Results: On the basis of a higher frequency at relapse and evidence for clonal selection, TP53, FOXO1, MLL3 (KMT2C), CCND3, NFKBIZ, and STAT6 emerged as top candidate genes implicated in therapeutic resistance. We observed individual examples of clonal expansions affecting genes whose mutations had not been previously associated with DLBCL including two regulators of NF-κB: NFKBIE and NFKBIZ We detected mutations that may be affect sensitivity to novel therapeutics, such as MYD88 and CD79B mutations, in 31% and 23% of patients with activated B-cell-type of rrDLBCL, respectively.

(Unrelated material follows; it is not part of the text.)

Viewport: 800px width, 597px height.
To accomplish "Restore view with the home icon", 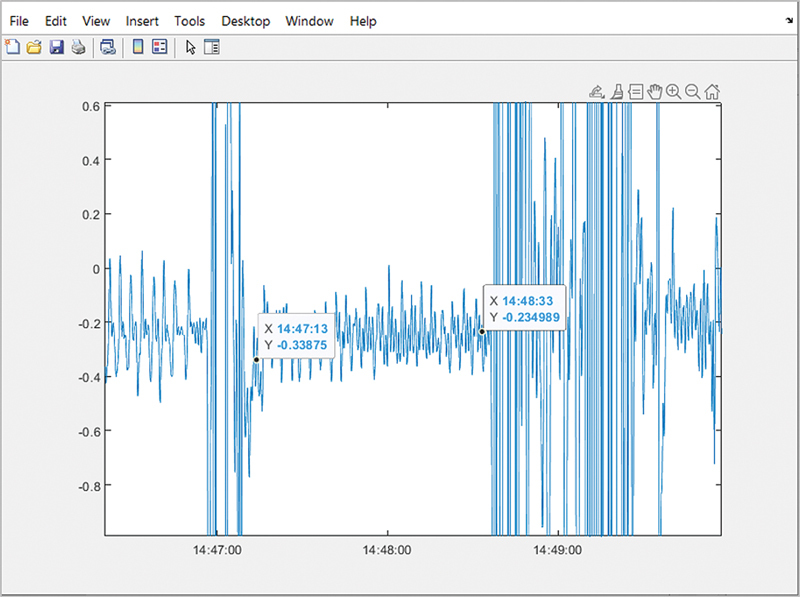I will [712, 92].
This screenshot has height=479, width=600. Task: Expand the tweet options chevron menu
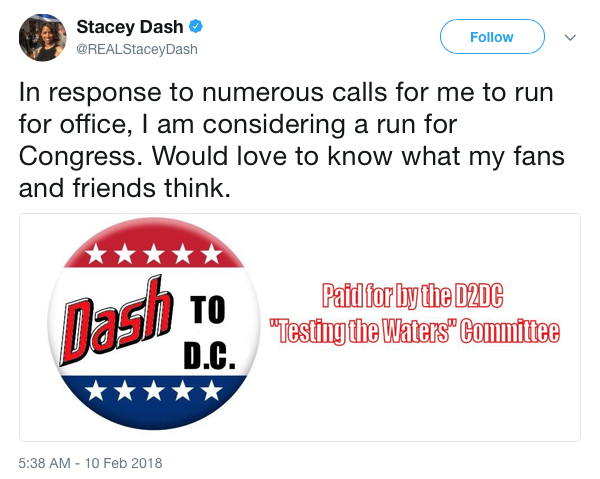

We also identified recurrent STAT6 mutations affecting D419 in 36% of patients with the germinal center B (GCB) cell rrDLBCL. These were associated with activated JAK/STAT signaling, increased phospho-STAT6 protein expression and increased expression of STAT6 target genes.
Conclusions: This work improves our understanding of therapeutic resistance in rrDLBCL and has identified novel therapeutic opportunities especially for the high-risk patients with GCB-type rrDLBCL. Clin Cancer Res; 22(9); 2290-300. ©2015 AACR.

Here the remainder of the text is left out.